Here are some tips for staying updated on current events without sacrificing your peace of mind.
1. Set aside a designated time for news
Carve out a designated space in your schedule to not only consume but more importantly, process news media. It’s crucial to reflect and respond to all the information you’re taking in to avoid dealing with it throughout the day. If you’re feeling anxious about the news, jot down all your worries and concerns in a journal to get these anxieties out of your head.
Equally vital is developing the skill to redirect yourself to a place of calm and peace before continuing with your day.
2. Make an effort to get positive news too
From political upheavals to climate change to pandemics, the news can be pretty grim. For that reason, it becomes all the more important to remind ourselves of all the goodness happening in the world. Get your daily dose of positivity from the ‘good news’ section of Times Of India or Indian Express or head to websites like thebetterindia.com, goodnewsnetwork.org, optimistdaily.com which are solely dedicated to positive news.
3. Do NOT watch news before bed
Anything stressful triggers the release of the stress hormone - cortisol which alerts the body, putting it into ‘fight-or-flight’ mode. Turning off news at least one hour before bed helps your brain know it’s time for bed. Getting sufficient and quality sleep not only helps in managing stress but also aids in processing information. So catch those Z’s!
4. Participate in the political process
Political news can be disturbing and evoke intense feelings of helplessness, grief and anxiety. If there’s a particular political decision or movement causing you stress, find a way to get involved outside the online bubble. Volunteer with local organisations, donate money to an organisation whose work you value or start a community support group for like minded people.
It’s also important to seek out multiple news sources to avoid biases.

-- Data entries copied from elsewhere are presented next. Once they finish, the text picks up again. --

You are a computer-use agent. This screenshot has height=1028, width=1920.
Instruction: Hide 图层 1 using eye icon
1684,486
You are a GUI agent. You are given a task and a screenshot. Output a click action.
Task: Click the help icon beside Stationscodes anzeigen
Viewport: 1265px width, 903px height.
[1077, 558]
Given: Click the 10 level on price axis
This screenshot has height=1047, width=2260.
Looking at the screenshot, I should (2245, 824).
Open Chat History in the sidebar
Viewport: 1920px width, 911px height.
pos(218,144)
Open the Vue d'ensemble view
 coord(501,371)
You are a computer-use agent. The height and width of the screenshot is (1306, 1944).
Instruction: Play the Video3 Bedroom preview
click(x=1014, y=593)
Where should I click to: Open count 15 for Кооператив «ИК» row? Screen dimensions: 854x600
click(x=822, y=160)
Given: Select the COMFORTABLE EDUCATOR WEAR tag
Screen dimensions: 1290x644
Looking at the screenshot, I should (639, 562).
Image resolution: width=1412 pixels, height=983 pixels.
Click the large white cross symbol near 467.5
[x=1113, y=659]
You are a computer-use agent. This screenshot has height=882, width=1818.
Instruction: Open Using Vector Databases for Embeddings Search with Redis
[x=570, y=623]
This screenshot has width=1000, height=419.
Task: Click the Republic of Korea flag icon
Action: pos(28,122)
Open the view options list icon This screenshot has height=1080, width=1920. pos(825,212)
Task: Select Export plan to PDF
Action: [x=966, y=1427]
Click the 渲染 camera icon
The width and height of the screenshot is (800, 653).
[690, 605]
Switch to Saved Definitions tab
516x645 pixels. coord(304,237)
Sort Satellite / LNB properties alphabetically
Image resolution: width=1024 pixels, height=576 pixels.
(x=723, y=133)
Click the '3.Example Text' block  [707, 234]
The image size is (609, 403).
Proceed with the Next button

And most importantly, don’t forget to VOTE!
5. Use stress reducing techniques
You can’t control the news but you can control your response to it. That is why, it’s important to incorporate effective stress relievers in your daily schedule to keep calm and carry on. Some stress relief strategies include meditation, progressive muscle relaxation, breathing exercises, work outs, aromatherapy, a walk in nature and hugging a loved one.
6. Take a break
Sometimes nothing seems to be helping when you’re being constantly bombarded with distressing headlines and gory images. Take this as a sign to unplug from the news cycle and get some ‘me-time’ to feel centred again.
In an age where disturbing news is more sellable than those baggy jeans we’ve been seeing everywhere, it is our job as consumers to make better and smarter choices.